Visual source: Newseum
Doyle McManus:
At this point, the GOP looks more like a collection of warring tribes than a cohesive political force. Fiscal conservatives don't have much use for social conservatives. Libertarians and moderates don't get along with either camp. "We are factionalized now as a party," lamented Rep. Michele Bachmann (R-Minn.). "We have to come together."
The long and relentlessly negative campaign is making all the GOP candidates less likable to independent voters, who will probably determine the outcome of this fall's general election.
Ben Adler:
But it’s unusual, even bizarre, how it is virtually assumed that the Republican nominee this year will ask Senator Marco Rubio (R-FL) to be his running mate. Candidates are usually coy about whom they might put on their ticket, but in a recent debate in Florida Newt Gingrich openly said he has Rubio in mind. He has consistently led the Intrade market for the Republican vice-presidential nomination for months. [...] And what is it that he embodies? Most prominently it is the false hope that the Republican Party can win over Latino voters. [...]
It’s all kind of sad. They so earnestly chase after Latino voters, when they won’t have a chance of winning them. The Republican Party’s embrace of harsh language and policies toward undocumented immigrants does not help. Nor does their record of favoring the interests of the wealthy over everyone else.
And Republicans seem completely unaware of the diversity of the Latino community. Rubio is Cuban-American. Politically, that does not mean he has anything more in common with Puerto Ricans, Dominicans, or Mexicans. Cuban-Americans are much more Republican and conservative than other Latino immigrant groups.
The New York Times:
Even in the ultrapolarized atmosphere of Capitol Hill, it should be possible to secure broad bipartisan agreement on reauthorizing the Violence Against Women Act, the 1994 law at the center of the nation’s efforts to combat domestic violence, sexual assault and stalking.[...] Yet not a single Republican on the Senate Judiciary Committee voted in favor last week when the committee approved a well-crafted reauthorization bill introduced by its chairman, Senator Patrick Leahy, and Senator Michael Crapo, a Republican of Idaho, who is not on the committee. [...]
Mustering the 60 votes needed to get the bill through the full Senate will not be easy, even though previous reauthorizations were approved by unanimous consent. Recalcitrant Republicans should be made to explain to voters why they refuse to get behind the federal fight against domestic violence and sexual assaults.
Jack Linden:
If the only goal of the Republican Party is to make sure that the president is either a one-term president or that he fails, what does this say about the party? Is the party so concentrated on that objective that they cannot help America and Americans get out of the economic situation we are now in? Most of the verbiage that they are spouting does nothing to answer the questions facing Americans now and in the immediate future.

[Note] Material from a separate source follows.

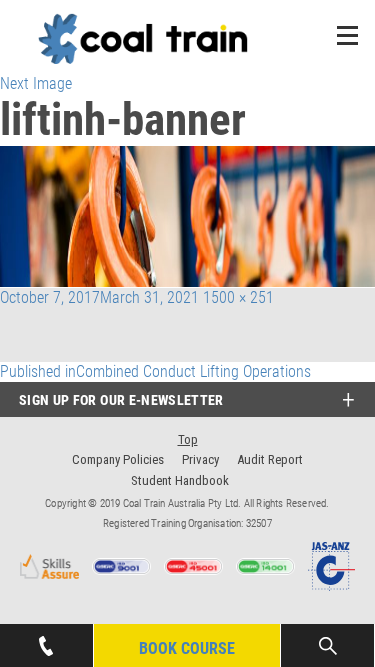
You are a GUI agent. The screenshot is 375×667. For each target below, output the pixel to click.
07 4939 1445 (46, 634)
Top (188, 439)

We need specifics if we are to truly evaluate their candidacies. We need to know what they are for, not always for what they are against. Is it fair to the American electorate to ask them to vote against rather than for? Americans need specifics of how the candidates would govern if elected, not generalizations about what they are against.
Perhaps in the coming months, the Republican primaries will be about specifics and not about making President Obama a one term president. Perhaps it might be that the candidates will want America and Americans to win and not just the Republican Party.
Richard Stevenson:
If Mr. Obama was naïve back in 2008, as many Republicans asserted at the time, he is a lot less so now. If he aspired to post-partisanship when he took the oath of office, as many of his admirers hoped, he is much more openly combative now. If he thought then that he could change how Washington works – a proposition viewed skeptically, to say the least, by many experienced people in both parties — he has opted, for now, to play by its existing rules.
If circumstances and his own political skill allowed him to run in 2008 as something other than an ordinary politician, this time around he faces all the challenges, and carries much of the baggage, of any other standard-issue Democrat. To the degree that he and his team ever fully bought into the image they created of him as a transformational figure, it has given way to a practical focus on holding together a center-left coalition that can get them to 270 electoral votes exactly 270 days from today.